__INSTRUCTIONS TO FOLLOW__. Under this line are records; the part from the line containing "The width and" through the line containing "1153x500 pixels. Task: Click" should be repeated exactly. Please exclude pictures.

======== DATA ========

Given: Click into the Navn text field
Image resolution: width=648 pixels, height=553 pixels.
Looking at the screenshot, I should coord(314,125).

========
======== DATA ========

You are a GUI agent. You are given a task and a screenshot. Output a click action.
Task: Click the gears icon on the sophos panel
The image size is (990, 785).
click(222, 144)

========
======== DATA ========

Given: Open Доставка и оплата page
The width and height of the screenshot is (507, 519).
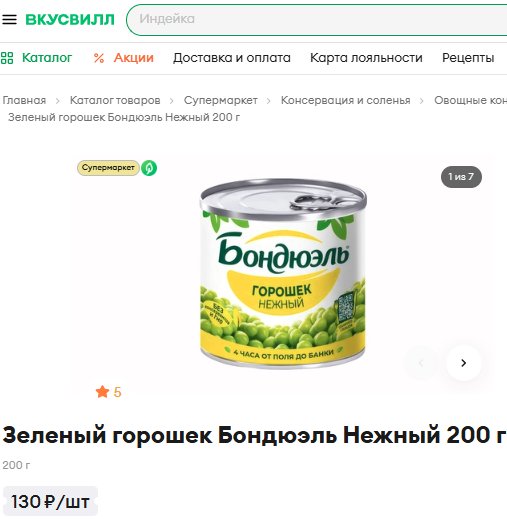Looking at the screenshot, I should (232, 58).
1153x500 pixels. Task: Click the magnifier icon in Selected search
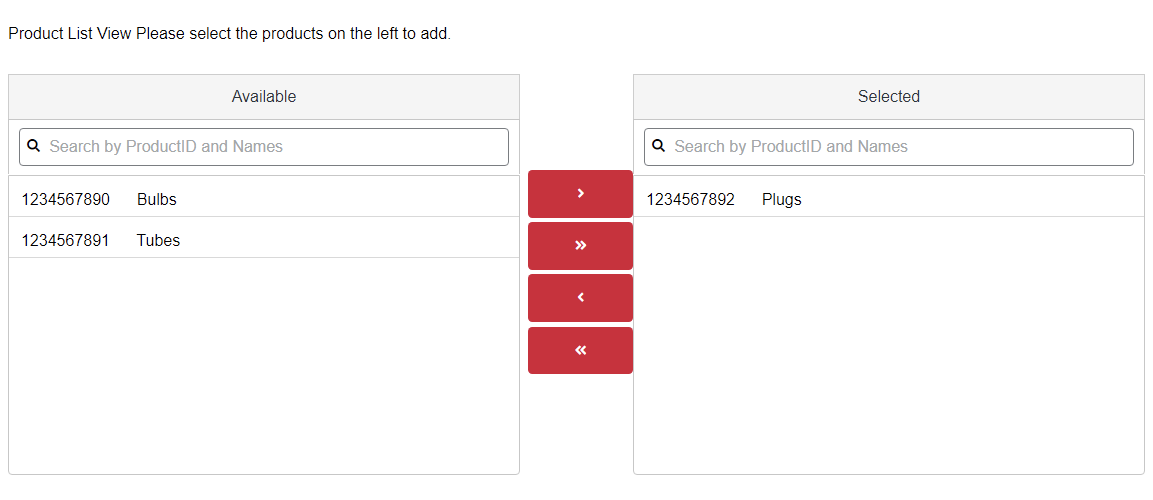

========

__OUTPUT OF THE EXERCISE__.
The width and height of the screenshot is (507, 519).
Looking at the screenshot, I should (232, 58).
1153x500 pixels. Task: Click the magnifier icon in Selected search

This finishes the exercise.